Теперь снимали издалека, через ветки кустарника. В кадре двое. Оператор дал увеличение. Изображение, укрупняясь, надвинулось на экран. Коренев расстегнул задержанному наручники, с силой толкнул в грудь.
– Беги! – Голос доносился приглушенно, но отчетливо. – Беги, сука!
В руке майора тускло отблескивал пистолет.
– Не надо, не надо, – подозреваемый повалился на колени. – Я покажу, правда... Наденьте наручники... Сихно протягивал перед собой плотно сжатые руки.
Коренев сунул оружие за пояс.
– Ладно, в последний раз, – брезгливо сказал он, защелкивая «браслеты». – Если еще раз раз сдаешься – я тебя в эту яму и закопаю!
Кадр оборвался.
– А где нашли потом этого... рэкетира? – спросил Казанкин. – Неужели...
– Да, именно в той самой яме, – ответил Сошкин.
– Совпадение?
Председатель уголовной коллегии пожал плечами.
– Всякое в жизни бывает. В том числе и подобные совпадения. Но лично я в них не верю.
– Ладно, посмотрим окончание.
Казанкин тронул кнопку дистанционного пульта.
Сихно показывал пальцем на прогалину между кустарниками. Коренев стоял чуть сзади, внимательно наблюдая. Мордатый Бобовкин вытирал выпуклый лоб. Небритые пятнадцатисуточники начали копать. Лопаты, комья земли.
– Теперь в точку, – раздался чей-то голос.
– Грунт рыхлый. И трупный запах пробивается.
Крупным планом вонзающиеся лопаты.
– Ну и вонина, твою мать! – выругался кто-то из пятнадцатисуточников.
– Не ругаться, все на пленку ляжет, – строго приказал Бобовкин.
Под лопатами мелькнуло что-то белое. Женская рука.

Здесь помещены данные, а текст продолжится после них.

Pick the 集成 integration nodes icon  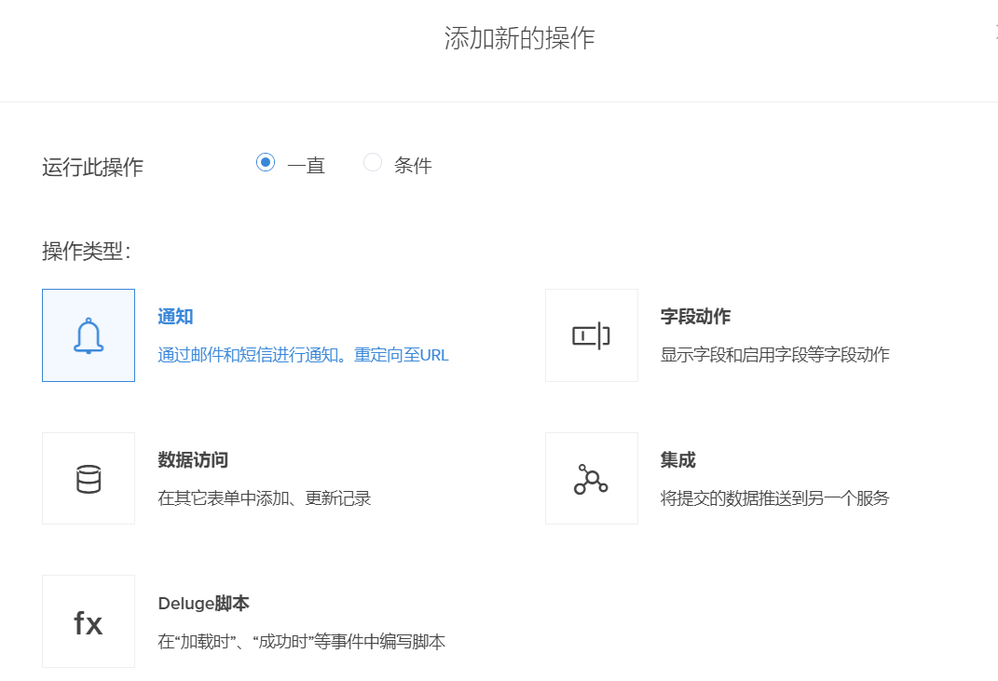click(591, 479)
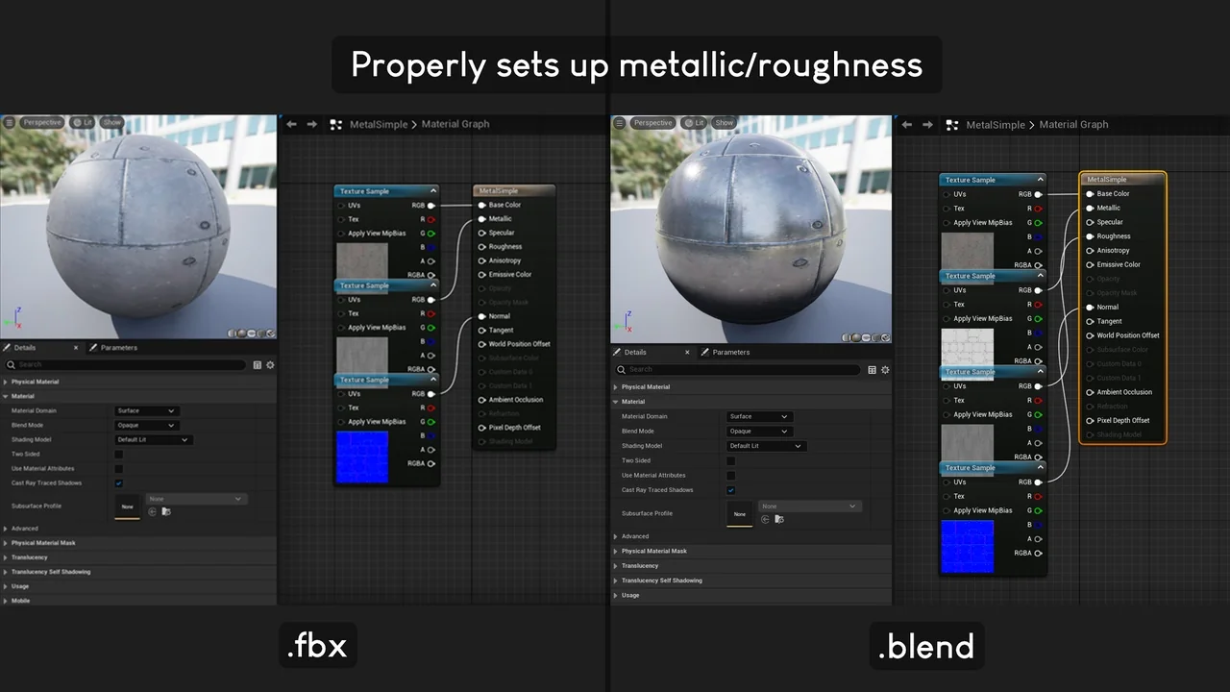Click the Roughness input pin in the .blend MetalSimple node

coord(1090,236)
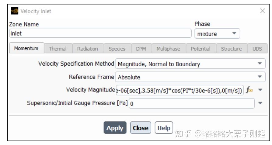Screen dimensions: 272x145
Task: Open the Reference Frame dropdown arrow
Action: (260, 77)
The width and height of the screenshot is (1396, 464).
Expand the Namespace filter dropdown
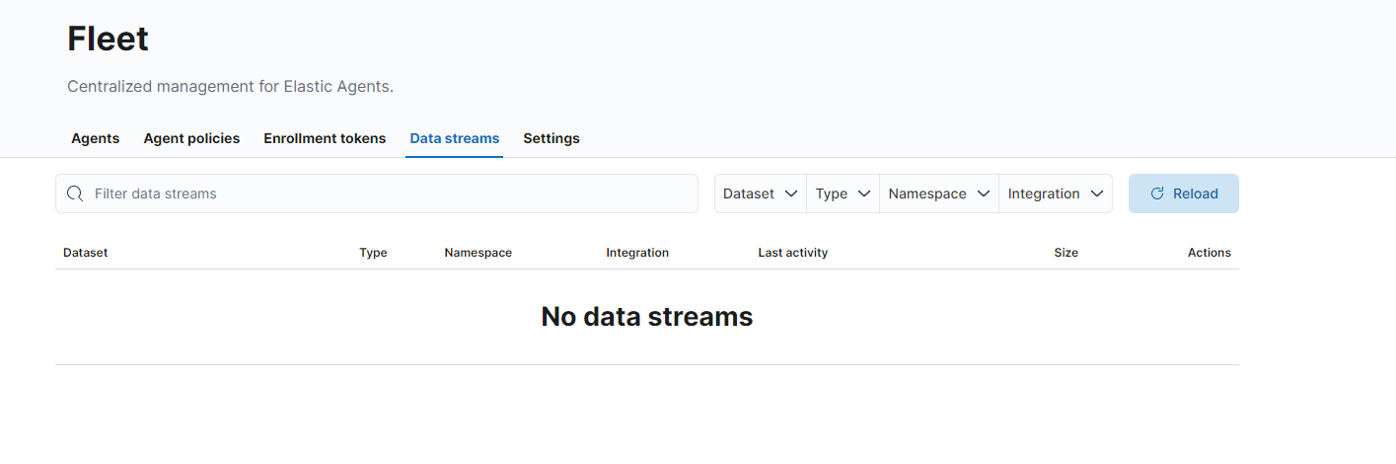(x=938, y=193)
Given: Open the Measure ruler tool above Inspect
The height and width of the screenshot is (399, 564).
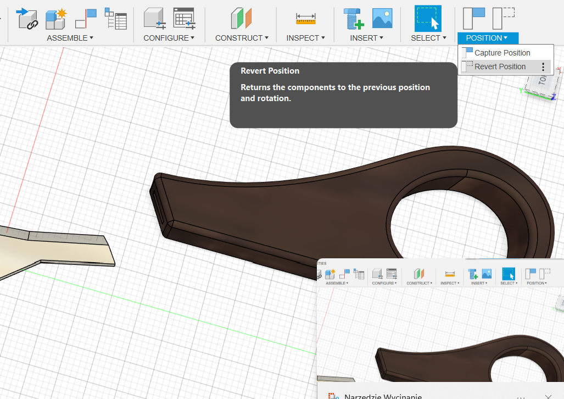Looking at the screenshot, I should 306,19.
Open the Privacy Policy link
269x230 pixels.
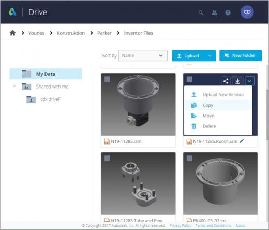point(181,226)
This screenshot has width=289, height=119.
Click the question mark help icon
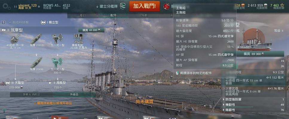point(3,23)
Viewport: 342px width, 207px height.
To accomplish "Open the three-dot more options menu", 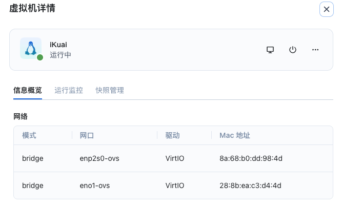I will tap(315, 50).
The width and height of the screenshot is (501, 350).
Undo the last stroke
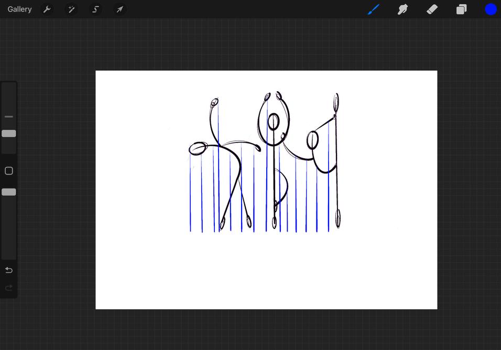[8, 270]
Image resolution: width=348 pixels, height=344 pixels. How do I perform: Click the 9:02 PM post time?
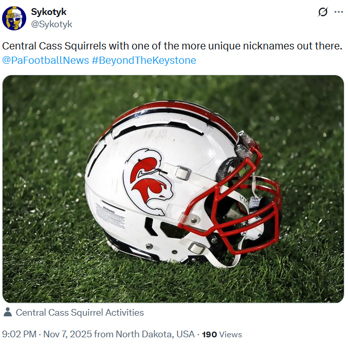tap(20, 334)
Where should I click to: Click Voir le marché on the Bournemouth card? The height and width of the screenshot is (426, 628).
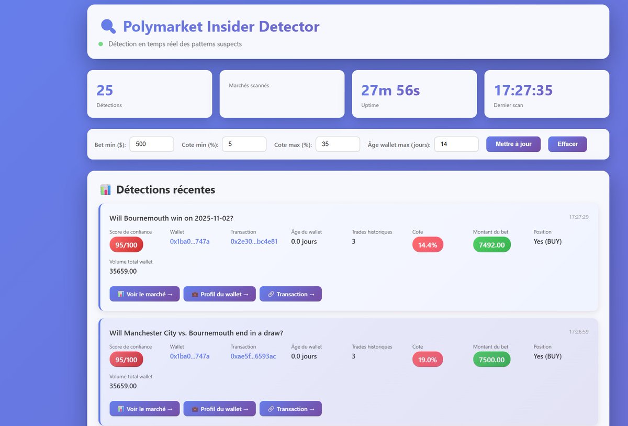[x=144, y=294]
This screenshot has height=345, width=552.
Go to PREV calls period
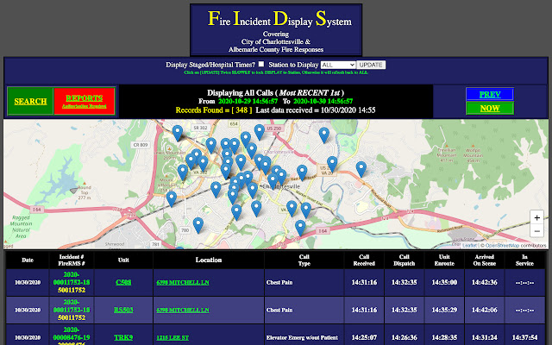(489, 93)
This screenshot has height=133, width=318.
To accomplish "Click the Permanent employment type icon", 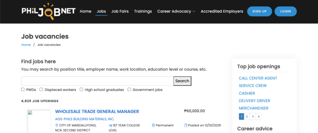I will point(153,125).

– Осторожно, окапывайте вокруг.
Судмедэксперт затянутой в резину рукой отгребал землю с лица убитой. Камера метнулась от ямы к участникам оперативно-следственной группы.

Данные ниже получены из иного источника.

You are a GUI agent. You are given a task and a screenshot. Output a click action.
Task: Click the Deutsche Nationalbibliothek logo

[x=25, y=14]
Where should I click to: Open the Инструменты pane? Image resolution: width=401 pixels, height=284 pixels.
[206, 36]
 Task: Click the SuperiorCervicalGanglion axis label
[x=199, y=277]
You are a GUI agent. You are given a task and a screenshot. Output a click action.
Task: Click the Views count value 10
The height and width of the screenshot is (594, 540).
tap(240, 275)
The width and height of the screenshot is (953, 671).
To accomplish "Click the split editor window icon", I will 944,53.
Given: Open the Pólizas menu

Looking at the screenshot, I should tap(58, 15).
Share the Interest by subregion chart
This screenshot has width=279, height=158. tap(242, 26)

Коренев с холодной ненавистью рассматривал Сихно. Лицо подозреваемого застыло и ничего не выражало. Так выглядят полностью опустошенные люди, которым больше нечего терять. Нервно курил Бобовкин. Старались держаться подальше от раскопанной могилы понятые.
В просторный комфортабельный кабинет председателя областного суда с цветного экрана просочилась нервозная, напряженная и гнетущая атмосфера «выводки».

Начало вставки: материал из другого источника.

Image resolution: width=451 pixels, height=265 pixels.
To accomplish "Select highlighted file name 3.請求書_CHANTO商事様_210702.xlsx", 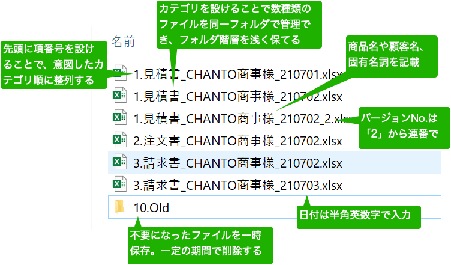I will click(237, 162).
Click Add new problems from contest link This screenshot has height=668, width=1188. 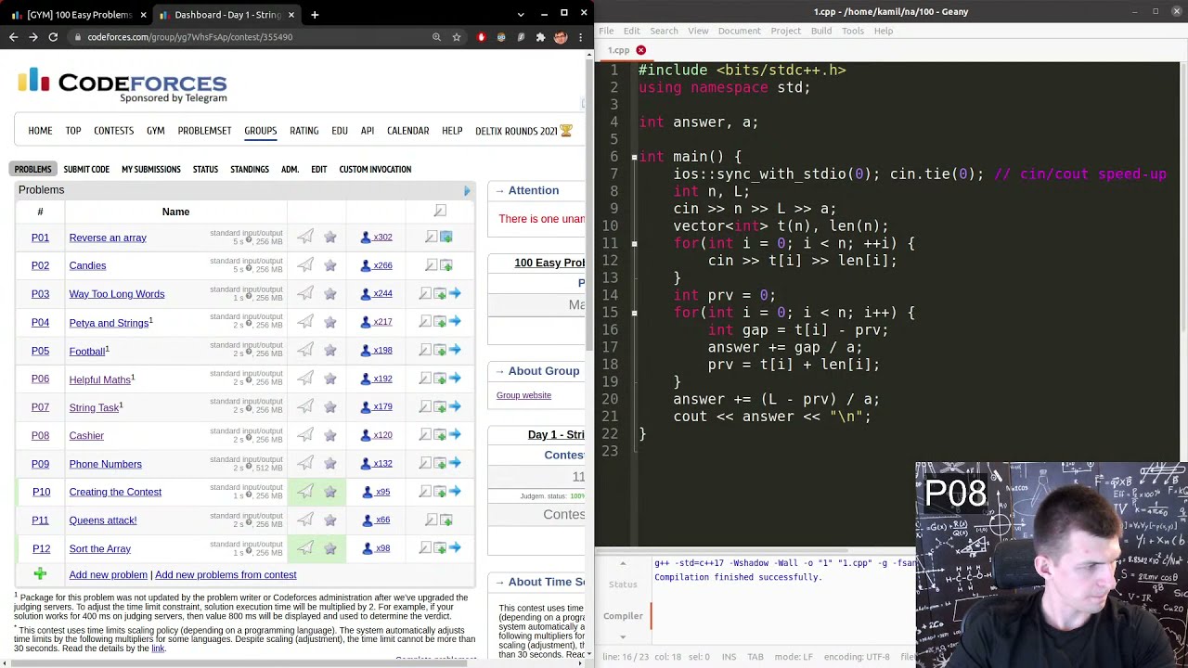click(226, 575)
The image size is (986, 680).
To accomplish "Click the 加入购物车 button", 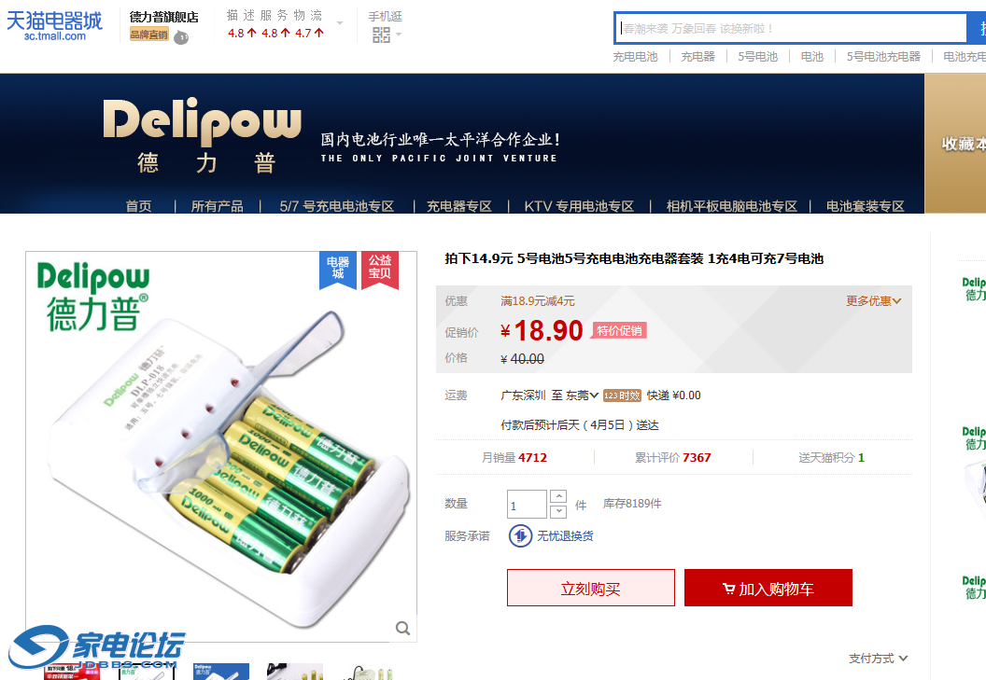I will (768, 589).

Труп положили на носилки. Запись прекратилась.
– Пусть Коренев превысил власть, но яму с трупом показал именно Сихно, – медленно проговорил Казанкин. – Значит, он его туда и положил. Лет пять назад мы бы стопроцентно осудили его за убийство. Хоть десять раз отказывайся да меняй показания! А сейчас убийца считается неустановленным, а преступление – нераскрытым. Зато майор Коренев осужден. Где тут логика?
Председатель ни к кому конкретно не обращался, но, поскольку Сошкин сидел рядом, ему само собой отводилась роль собеседника. Но председатель уголовной коллегии не торопился отвечать.
Он еще помнил те времена, когда областная Фемида карала, невзирая на лица. Почти не взирая. Попадалась иногда крупная рыба, со связями, уходящими далеко наверх, тут появлялись могущественные ходатаи с просьбами «войти в положение». И входили: вместо четырнадцати лет определяли восемь или девять – в нижних пределах санкций. Речь всегда шла о хозяйственниках, попавшихся на взятке или хищении. Об убийце, разбойнике или грабителе хлопотать считалось дурным тоном, тут обладатель даже очень высокого кресла мог в одночасье его лишиться.